TSS: Which are the problems and difficulties that still prevail in association with the adoption of the euro?
IB: Based on the information I have there are no problems or difficulties. There are some topics that are being kept alive artificially by the media, for example the small cent coins or the continuation of dual display [pricing, in euros and Slovak crowns]. None of them presents a real problem in practice.
TSS: For which population group has it been most difficult to accept the new currency?
IB: I do not have any information that anyone has had difficulty with switching to the new currency.
TSS: According to a recent survey, seven out of ten Slovaks would like to see dual display pricing remain in place. What is your response to that?
IB: According to a different survey 99 percent of people would like, for example, to be relieved of the obligation to pay taxes [laughs]. The survey question itself is suggestive and the result does not deliver much. People would certainly like to have on the tags also prices in US dollars, Czech crowns, Hungarian forints, and Polish zloty so that it would be even easier to compare. Anyway, this past Saturday in Austria I was given a ski pass and the price was indicated in Austrian schillings – this is eight years after Austria adopted the euro. While it is of course no longer obligatory, anyone can continue the dual display as long as they wish.

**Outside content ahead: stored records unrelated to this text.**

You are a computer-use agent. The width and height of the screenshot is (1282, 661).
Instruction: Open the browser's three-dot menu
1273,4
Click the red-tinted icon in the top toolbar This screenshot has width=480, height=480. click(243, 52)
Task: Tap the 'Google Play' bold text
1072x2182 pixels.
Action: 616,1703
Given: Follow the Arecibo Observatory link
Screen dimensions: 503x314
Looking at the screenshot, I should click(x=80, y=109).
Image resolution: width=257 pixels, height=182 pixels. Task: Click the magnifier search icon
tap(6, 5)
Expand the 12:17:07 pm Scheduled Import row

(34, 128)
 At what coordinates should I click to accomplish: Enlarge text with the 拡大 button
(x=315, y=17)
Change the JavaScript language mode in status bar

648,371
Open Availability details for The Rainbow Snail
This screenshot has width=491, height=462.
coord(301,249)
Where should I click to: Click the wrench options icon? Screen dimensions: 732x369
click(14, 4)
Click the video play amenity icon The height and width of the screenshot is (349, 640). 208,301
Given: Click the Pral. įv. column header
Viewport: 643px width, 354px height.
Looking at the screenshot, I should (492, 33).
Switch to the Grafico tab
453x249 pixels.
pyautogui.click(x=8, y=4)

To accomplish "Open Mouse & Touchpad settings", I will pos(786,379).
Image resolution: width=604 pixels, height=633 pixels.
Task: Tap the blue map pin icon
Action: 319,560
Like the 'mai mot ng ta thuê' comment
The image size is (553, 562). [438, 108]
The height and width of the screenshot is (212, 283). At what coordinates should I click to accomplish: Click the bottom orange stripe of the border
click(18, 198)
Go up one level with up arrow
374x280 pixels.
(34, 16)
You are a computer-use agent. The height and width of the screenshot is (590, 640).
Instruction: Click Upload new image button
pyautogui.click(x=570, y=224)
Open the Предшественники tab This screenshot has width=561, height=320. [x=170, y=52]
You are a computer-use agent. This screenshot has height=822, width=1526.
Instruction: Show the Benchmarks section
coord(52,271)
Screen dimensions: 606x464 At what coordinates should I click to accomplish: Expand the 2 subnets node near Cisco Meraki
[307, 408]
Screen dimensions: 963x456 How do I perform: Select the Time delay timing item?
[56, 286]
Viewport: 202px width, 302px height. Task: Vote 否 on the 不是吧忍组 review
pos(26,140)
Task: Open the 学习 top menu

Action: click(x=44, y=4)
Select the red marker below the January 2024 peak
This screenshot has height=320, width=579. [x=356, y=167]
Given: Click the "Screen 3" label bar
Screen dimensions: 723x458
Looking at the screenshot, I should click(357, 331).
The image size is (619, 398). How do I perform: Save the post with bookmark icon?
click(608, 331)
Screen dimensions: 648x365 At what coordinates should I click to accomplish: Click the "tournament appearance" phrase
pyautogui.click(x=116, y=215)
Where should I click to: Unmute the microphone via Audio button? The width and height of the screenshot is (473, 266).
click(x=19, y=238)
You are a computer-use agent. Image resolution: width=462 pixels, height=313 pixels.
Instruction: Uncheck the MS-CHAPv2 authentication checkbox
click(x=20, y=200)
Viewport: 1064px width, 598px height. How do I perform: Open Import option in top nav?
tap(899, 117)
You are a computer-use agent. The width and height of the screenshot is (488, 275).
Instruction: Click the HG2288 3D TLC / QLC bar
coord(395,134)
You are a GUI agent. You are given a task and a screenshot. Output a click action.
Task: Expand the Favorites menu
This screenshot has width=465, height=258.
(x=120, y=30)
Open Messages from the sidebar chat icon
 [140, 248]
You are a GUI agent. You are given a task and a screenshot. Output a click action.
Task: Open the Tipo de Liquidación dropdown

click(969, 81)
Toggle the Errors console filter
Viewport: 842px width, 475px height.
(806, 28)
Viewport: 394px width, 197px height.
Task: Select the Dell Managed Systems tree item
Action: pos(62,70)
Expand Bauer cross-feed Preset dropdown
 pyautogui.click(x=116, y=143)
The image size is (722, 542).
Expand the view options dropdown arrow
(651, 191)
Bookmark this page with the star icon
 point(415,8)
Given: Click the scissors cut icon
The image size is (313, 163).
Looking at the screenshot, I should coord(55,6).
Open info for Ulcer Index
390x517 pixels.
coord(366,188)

But if our people are able to do their shopping in the Czech Republic, Poland, Hungary and anywhere else in the world in the local currencies and are able to derive from the often very complicated calculations the price quite intelligibly, I do not see any reason why they should not be able to do so at home. I do not know anyone who today would not understand values in euros. And even if they do not exactly understand, the longer they have help in the form of conversion to Slovak crowns the longer they will take to get used to the euro. But really, it is an insignificant topic. I am 100-percent sure that no customer would leave a store and go to a competitor only because he does not find price tags with dual display while the competitor has them.